Le 2024-03-03 à 20 h 38, Romain Manni-Bucau a écrit :

the idea of maven-api was to abstract anything from the implementation to be able to change
A standard Java interface is as good as a Maven interface for that purpose if they define equivalent methods, which is the case of System.Logger versus Maven Log.


if you use System.Logger you can't until you don't respect the contract which implies LoggerFinder is used which would be a misbehavior of the JVM for any user - and as overriding JUL it is used.
I'm not aware of any contract saying that System.Logger must be obtained by System.getLogger(). The Javadoc only said "are typically obtained from the System class". Users are not supposed to expect a particular implementation. If the logger is provided by IOC (as it is in Maven), users are not supposed to expect that the instance was fetched in any particular way.


So you mean reusing existing impl? this would be handled by maven bridge so not an issue to me, same as today there.
As said above, the purpose of an interface is to allow implementation to change. I provided an example where switching to the standard implementation would be useful for debugging purposes. The standards implementations need to be invoked directly (not through a custom Log interface) for providing useful "source class" and "source method" information. That is the issue. I'm not sure what a "Maven bridge" is, but if it is some kind of wrappers, this is an extra complexity which need to be justified by extra features. In the current Maven Log interface, there is no such extra features except slightly more compact method calls (logging levels as method names instead of a method parameter).
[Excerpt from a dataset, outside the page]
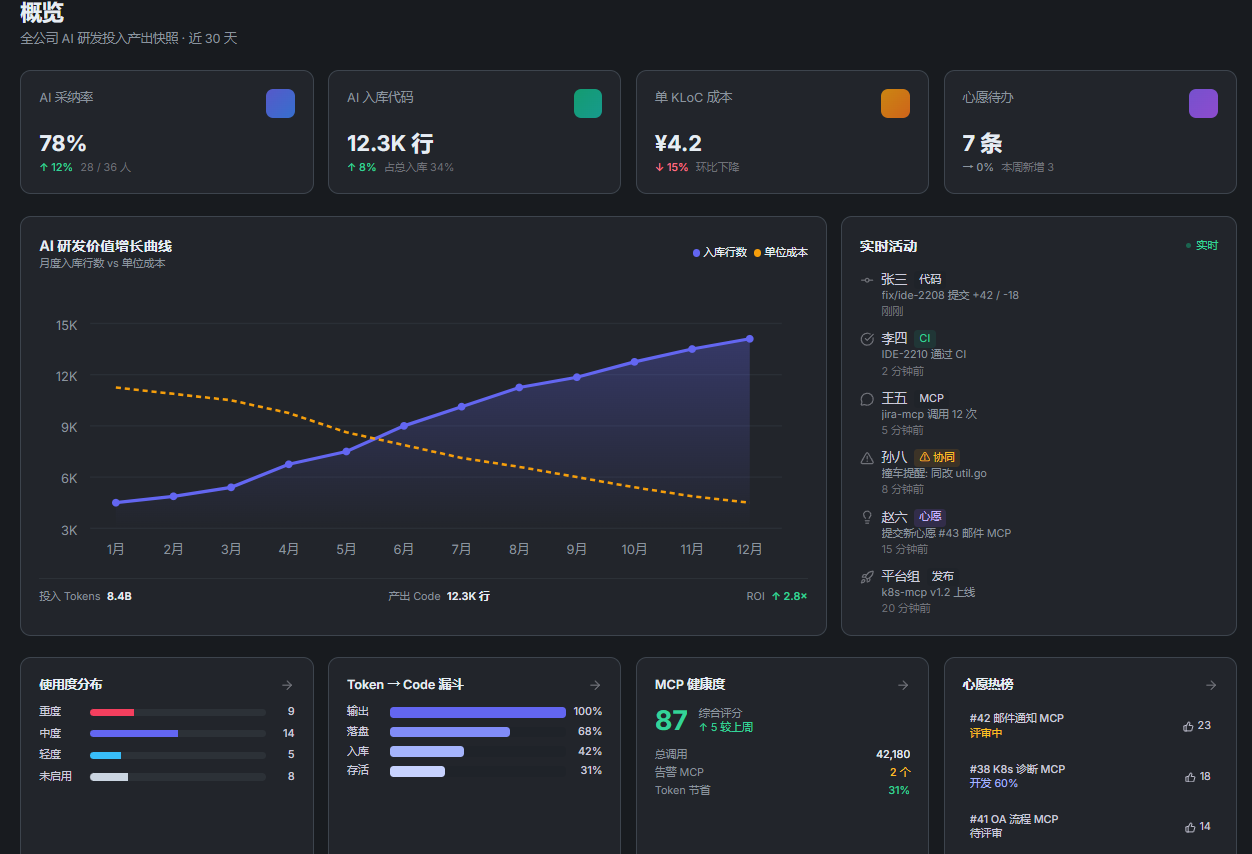Click the green AI 入库代码 card icon
Image resolution: width=1252 pixels, height=854 pixels.
click(x=588, y=103)
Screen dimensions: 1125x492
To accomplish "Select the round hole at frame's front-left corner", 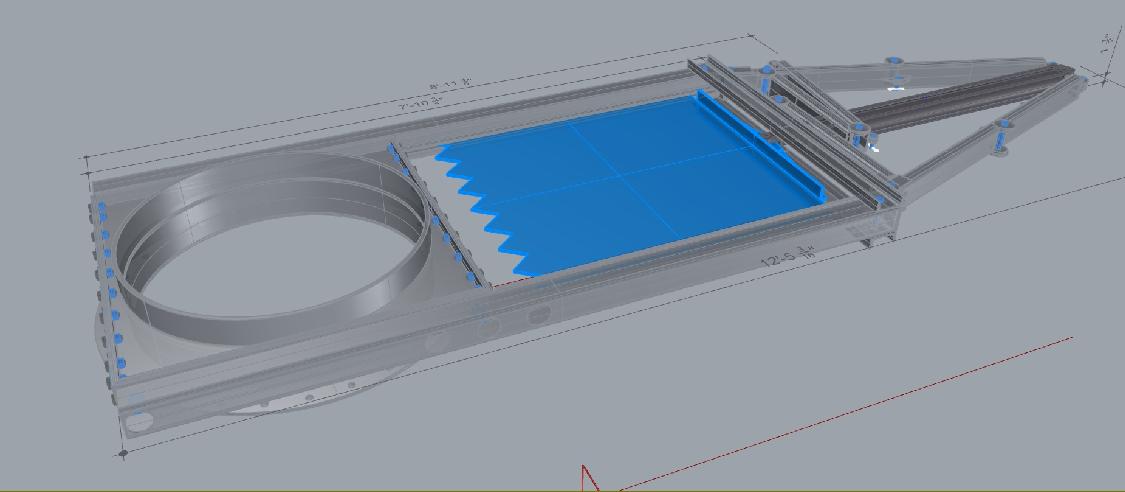I will coord(139,419).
I'm not sure what you plan to do but it is the same amount of work (normalized by the capacity of the API, indeed JUL has more API than current System.Logger).
I have no plan yet, only making a proposal based on what I saw in the Maven compiler plugin. I agree that java.util.logging has more capabilities and I would generally be in favour of switching to it (this is what I use myself in my projects). However, in the particular case of Maven, the situation is a little bit different because Maven uses the Log interface sometime for logging, and sometime for console output. For example, the Maven compiler plugin produces some messages saying "Using XYZ" (this is logging), then a block of text representing the Mojo execution result (success or failure) for the person who launched Maven (this is console output). So in the way that it is used by Maven, Log is not really a logger interface but rather a "println" facade which can also, in some occasions, be a real logger.

The proposal to use System.Logger is just that: continue to use it as a "println" facade as Maven currently does, but with the added capability to switch to a useful logger when needed (e.g. for debugging).